Full Episode Transcript
Hello! Welcome to Episode 36 of Born to Thrive with Jamie Lee. I’m your host and coach, Jamie Lee.
It feels really auspicious to be recording and publishing the 36th episode of this podcast while I am still 36.
My birthday is on December 31st, so I have the whole year to be 36. I’m really looking forward to turning 37, actually.
But, in any case, I just want to say thank you so much for listening, for subscribing to this podcast. If you have any questions for me that you would like me to address, please, feel free to reach out. I read every email. I respond to every email. jamie@jamieleecoach.com
I want to just reiterate that I believe that we are all born to thrive.
I believe that abundance is our birthright.
I believe that it is our nature to be in peace, to be in cooperation with other people, and that’s why negotiation skills help us lead, influence, and thrive, because through negotiation we can collaborate, unlock more value, and contribute in a bigger way.
When I say thrive, you may think, “Oh, does it mean just act happy?”
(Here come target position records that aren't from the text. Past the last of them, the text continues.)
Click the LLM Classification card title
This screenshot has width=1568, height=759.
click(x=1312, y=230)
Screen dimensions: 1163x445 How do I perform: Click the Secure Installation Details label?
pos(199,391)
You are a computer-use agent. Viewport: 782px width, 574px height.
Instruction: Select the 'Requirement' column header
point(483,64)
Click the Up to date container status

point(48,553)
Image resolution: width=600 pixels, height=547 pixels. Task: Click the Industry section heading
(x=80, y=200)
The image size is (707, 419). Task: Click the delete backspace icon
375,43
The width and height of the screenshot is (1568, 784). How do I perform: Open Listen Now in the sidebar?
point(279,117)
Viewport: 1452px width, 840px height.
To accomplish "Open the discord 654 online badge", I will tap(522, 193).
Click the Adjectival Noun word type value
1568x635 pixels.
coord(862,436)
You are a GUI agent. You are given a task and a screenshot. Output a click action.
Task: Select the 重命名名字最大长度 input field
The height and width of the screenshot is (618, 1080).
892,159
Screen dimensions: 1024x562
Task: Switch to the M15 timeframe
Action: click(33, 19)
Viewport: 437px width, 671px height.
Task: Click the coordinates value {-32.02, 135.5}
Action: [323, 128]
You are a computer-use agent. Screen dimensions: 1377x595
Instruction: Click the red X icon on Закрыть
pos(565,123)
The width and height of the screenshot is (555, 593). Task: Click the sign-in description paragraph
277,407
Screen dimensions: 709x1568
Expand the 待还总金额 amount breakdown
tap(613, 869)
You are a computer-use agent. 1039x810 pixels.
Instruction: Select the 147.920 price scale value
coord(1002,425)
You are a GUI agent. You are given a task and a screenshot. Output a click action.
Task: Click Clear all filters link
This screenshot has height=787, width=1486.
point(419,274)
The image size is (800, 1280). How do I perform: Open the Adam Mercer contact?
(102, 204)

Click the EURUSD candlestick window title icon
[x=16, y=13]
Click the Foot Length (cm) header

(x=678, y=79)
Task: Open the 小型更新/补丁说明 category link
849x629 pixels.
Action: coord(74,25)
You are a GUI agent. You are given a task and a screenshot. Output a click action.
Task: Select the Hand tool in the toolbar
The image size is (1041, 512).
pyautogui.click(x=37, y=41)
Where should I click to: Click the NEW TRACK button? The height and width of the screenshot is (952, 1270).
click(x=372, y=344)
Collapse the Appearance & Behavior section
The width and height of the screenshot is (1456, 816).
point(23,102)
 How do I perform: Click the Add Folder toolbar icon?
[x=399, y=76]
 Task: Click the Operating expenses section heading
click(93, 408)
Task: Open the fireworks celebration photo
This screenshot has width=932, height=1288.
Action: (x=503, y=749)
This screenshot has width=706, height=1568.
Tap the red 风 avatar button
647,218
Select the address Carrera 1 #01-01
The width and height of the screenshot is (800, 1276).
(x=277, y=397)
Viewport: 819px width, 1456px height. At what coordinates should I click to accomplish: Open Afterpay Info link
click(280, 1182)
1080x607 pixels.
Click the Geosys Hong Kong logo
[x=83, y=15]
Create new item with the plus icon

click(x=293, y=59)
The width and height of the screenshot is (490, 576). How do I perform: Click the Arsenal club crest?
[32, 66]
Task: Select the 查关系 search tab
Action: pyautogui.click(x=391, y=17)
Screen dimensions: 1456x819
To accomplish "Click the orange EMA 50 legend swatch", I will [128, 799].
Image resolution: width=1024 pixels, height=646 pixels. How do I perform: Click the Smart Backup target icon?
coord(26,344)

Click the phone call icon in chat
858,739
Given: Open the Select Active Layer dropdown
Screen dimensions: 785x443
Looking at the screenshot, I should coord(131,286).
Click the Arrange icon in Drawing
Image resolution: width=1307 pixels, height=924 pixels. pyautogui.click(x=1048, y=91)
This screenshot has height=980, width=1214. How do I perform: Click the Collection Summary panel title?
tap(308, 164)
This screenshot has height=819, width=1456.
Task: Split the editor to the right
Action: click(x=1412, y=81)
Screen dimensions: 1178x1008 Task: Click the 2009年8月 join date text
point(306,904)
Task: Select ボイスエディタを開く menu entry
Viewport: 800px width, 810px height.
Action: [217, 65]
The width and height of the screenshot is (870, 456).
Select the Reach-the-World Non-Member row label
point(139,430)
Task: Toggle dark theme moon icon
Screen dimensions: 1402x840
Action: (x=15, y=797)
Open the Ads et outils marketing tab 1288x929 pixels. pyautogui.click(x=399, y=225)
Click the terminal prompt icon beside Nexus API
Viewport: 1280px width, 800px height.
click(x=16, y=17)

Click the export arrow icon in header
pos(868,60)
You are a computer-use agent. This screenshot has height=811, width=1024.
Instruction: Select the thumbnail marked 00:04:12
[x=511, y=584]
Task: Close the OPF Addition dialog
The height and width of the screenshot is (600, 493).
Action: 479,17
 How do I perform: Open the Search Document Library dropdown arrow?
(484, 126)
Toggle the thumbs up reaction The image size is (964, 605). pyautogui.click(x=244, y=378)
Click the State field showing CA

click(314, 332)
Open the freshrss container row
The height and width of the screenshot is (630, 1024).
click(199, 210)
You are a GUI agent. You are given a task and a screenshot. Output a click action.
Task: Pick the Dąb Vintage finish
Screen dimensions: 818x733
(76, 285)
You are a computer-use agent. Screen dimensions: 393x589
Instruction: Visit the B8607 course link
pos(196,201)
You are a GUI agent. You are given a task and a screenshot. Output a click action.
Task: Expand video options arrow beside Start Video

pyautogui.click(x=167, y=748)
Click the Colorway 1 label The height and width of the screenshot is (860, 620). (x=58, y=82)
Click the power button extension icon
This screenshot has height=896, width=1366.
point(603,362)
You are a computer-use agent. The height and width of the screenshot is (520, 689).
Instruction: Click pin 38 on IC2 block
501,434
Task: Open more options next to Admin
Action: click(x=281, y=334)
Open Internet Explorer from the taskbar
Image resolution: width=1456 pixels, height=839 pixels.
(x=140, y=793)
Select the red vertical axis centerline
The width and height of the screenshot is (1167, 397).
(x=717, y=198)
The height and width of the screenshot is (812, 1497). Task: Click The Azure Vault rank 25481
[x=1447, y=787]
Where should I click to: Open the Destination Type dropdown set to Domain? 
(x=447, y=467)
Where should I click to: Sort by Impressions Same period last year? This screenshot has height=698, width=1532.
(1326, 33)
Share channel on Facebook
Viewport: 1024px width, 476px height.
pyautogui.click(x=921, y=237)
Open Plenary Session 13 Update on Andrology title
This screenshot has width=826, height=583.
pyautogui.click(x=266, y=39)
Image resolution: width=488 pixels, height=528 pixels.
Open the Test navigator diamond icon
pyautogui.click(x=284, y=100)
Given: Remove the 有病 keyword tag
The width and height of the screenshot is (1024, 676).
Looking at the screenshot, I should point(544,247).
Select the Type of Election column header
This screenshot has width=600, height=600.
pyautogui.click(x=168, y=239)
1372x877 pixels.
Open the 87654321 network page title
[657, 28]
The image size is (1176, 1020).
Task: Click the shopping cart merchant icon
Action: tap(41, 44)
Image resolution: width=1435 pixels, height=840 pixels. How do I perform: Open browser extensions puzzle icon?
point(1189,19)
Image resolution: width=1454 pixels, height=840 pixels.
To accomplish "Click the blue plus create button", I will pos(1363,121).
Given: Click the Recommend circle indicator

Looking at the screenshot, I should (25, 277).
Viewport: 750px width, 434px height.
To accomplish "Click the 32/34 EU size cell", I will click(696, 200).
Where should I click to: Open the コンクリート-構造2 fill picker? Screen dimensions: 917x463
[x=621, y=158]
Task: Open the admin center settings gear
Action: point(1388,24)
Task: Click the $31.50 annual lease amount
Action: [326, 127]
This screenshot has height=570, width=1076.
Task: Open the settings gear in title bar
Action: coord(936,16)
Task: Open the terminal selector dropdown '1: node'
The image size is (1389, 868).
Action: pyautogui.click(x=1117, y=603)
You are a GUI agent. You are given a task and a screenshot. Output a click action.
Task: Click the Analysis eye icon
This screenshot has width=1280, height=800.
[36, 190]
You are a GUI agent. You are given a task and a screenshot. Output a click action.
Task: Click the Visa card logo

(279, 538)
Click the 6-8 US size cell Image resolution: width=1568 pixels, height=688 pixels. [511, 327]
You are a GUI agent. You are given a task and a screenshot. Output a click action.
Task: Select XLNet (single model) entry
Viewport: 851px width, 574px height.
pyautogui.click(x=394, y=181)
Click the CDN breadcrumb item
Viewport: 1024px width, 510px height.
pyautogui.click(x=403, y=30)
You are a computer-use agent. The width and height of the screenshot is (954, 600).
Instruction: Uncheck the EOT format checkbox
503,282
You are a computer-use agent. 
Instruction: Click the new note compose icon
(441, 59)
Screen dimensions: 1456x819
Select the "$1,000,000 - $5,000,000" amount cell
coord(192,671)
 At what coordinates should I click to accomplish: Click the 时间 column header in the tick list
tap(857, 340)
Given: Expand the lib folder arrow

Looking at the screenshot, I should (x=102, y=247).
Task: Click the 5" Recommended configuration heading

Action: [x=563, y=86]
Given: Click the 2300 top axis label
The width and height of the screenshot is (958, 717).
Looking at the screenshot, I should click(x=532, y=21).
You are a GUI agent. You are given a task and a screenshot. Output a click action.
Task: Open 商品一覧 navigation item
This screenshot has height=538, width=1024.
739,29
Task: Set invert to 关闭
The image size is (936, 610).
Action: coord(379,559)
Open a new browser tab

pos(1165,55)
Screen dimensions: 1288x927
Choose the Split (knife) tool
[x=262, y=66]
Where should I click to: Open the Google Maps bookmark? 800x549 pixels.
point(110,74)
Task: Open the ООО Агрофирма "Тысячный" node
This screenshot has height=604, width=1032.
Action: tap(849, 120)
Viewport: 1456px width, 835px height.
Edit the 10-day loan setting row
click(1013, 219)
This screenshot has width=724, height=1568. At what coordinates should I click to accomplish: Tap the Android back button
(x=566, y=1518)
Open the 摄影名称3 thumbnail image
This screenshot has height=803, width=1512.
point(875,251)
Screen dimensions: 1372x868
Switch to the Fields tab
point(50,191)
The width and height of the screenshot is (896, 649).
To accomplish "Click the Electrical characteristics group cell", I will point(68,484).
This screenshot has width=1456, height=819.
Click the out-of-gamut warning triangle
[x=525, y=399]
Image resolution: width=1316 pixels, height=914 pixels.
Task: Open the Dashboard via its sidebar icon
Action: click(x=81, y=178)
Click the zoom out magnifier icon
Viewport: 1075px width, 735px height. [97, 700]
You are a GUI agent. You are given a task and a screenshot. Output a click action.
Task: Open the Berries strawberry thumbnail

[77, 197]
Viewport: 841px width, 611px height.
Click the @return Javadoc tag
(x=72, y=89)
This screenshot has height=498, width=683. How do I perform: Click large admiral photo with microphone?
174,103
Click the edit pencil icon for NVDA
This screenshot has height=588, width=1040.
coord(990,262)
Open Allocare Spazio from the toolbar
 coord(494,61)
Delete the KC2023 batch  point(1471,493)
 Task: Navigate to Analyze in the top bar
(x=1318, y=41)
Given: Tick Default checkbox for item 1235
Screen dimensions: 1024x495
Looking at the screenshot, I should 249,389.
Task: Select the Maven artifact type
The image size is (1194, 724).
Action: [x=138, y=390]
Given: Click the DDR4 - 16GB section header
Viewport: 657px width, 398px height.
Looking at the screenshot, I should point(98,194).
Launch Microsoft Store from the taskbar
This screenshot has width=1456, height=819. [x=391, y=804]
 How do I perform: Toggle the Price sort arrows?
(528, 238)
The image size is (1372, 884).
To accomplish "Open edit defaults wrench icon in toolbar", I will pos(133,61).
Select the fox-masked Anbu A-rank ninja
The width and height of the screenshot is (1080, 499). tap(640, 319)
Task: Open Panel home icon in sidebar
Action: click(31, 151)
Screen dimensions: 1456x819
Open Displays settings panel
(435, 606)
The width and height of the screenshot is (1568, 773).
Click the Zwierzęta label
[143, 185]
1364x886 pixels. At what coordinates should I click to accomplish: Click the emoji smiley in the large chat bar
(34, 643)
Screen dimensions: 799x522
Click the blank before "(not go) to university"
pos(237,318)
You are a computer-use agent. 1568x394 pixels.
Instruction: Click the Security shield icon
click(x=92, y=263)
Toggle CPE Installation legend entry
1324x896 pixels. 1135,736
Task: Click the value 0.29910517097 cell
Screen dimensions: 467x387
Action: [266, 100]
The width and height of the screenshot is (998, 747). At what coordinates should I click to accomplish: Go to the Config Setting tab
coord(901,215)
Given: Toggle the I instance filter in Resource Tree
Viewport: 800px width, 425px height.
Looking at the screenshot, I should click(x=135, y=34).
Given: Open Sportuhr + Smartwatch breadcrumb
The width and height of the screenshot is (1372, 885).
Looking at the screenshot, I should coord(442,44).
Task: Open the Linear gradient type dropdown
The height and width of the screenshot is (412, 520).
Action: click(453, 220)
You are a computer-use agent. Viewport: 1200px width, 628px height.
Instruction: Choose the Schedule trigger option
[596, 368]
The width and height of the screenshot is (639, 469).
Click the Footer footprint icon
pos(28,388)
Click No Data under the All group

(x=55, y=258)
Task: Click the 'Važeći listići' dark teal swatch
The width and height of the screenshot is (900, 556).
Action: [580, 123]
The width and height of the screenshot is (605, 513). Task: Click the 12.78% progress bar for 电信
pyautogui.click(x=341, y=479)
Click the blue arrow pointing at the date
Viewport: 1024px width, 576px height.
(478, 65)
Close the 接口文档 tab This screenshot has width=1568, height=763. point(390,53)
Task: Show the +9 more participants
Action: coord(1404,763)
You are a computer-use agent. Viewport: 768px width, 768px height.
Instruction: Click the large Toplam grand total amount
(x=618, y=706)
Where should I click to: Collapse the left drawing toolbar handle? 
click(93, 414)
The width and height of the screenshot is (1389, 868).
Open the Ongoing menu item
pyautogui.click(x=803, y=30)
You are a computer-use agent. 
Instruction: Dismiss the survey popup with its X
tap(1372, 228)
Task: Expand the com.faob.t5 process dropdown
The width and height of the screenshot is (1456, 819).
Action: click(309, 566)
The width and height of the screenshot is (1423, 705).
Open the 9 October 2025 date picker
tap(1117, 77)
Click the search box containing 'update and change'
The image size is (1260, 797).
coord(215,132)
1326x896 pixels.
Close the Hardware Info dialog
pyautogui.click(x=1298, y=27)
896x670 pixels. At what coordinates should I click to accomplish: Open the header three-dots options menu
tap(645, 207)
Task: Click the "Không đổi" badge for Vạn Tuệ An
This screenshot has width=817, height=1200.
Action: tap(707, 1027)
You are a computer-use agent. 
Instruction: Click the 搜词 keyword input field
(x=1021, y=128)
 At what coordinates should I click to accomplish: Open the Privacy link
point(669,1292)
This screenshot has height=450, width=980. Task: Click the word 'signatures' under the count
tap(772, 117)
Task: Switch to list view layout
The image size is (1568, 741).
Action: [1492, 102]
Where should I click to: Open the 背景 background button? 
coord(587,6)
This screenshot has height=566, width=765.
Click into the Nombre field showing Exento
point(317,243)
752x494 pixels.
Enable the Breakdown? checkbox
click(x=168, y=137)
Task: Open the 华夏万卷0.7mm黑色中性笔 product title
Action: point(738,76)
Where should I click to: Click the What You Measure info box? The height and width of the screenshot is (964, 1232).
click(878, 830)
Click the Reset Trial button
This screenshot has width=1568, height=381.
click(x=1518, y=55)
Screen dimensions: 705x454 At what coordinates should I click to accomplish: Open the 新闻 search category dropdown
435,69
This is something that one of my clients actually said to me the other day when I was explaining to her some of the concepts that I will explain to you today.
She was like, “Oh, I get it! You just act happy!”
I’m, like, “No! No no no! You’re not getting it! No. It’s not about acting happy, it’s about getting to the root of our behavior so that we can generate bigger, better results in our lives.”
And I want to explain to you where I’m coming from.
I define leadership as creating solutions in the best interest of everyone. I define negotiation as a conversation with the intention of reaching agreement where everyone has the right to say no. Our basic autonomy. Our fundamental free will, in other words.
And in the conversation where you’re negotiating, you want to understand so that you can align your interests with theirs and ultimately you want to influence other people’s behavior.
But before you can influence other people’s behavior, you have to first be able to influence your own behavior, right? I mean, you can’t do with other people what you can’t do for yourself. That’s why you can’t love other people before you can love yourself.
And today I want to talk to you about some self-sabotage behavior when it comes to negotiation due to Impostor Syndrome.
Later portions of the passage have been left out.